An extremely rare splice site mutation in the gene encoding complement factor I in a patient with atypical hemolytic uremic syndrome.
Overview
abstract
BACKGROUND: Atypical hemolytic uremic syndrome (aHUS) is a rare disease characterized by thrombocytopenia, microangiopathic hemolytic anemia, and acute kidney failure. The disease is difficult to diagnose due to its similarity with other hematologic disorders, such as thrombotic thrombocytopenic purpura (TTP). However, genetic mutations are found in 50-70% of patients with aHUS and can be useful in its diagnosis. STUDY DESIGN AND METHODS: A 40-year-old male presented to our hospital with acute kidney injury, evidenced by high creatinine levels (8.3 mg/dL) and kidney biopsy results. The patient was preliminarily diagnosed with TTP and therapeutic plasma exchange (TPE) was initiated.

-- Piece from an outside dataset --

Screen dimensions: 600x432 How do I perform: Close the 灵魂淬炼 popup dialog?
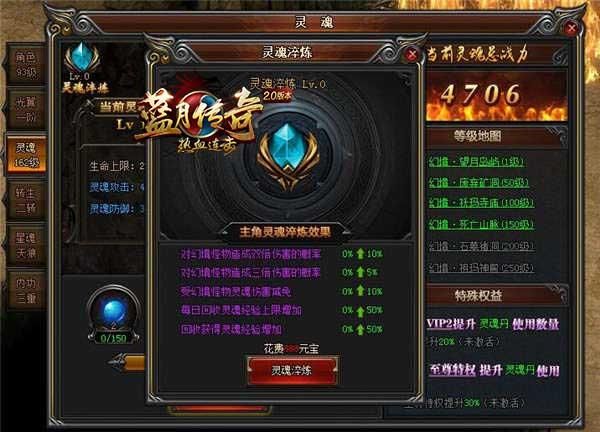pos(412,55)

After four treatments, TPE was discontinued due to lack of ADAMTS13 activity and inhibitor assay results that were not consistent with TTP, improved hematologic laboratory results, and aHUS genetic testing results. RESULTS: Next-generation sequencing showed a rare mutation at a splice site in the gene encoding complement factor I (CFI). Implication of this mutation in aHUS has not been previously described. Treatment with eculizumab reduced creatinine levels below 4.0 mg/dL, and the patient remained on maintenance dosage of eculizumab (1200 mg/14 days) to prevent aHUS recurrence. CONCLUSION: An extremely rare, heterozygous mutation in the gene encoding CFI likely affecting splicing was associated for the first time with aHUS. Sequencing was critical for rapid diagnosis and subsequent timely treatment with eculizumab, which resulted in improved renal function.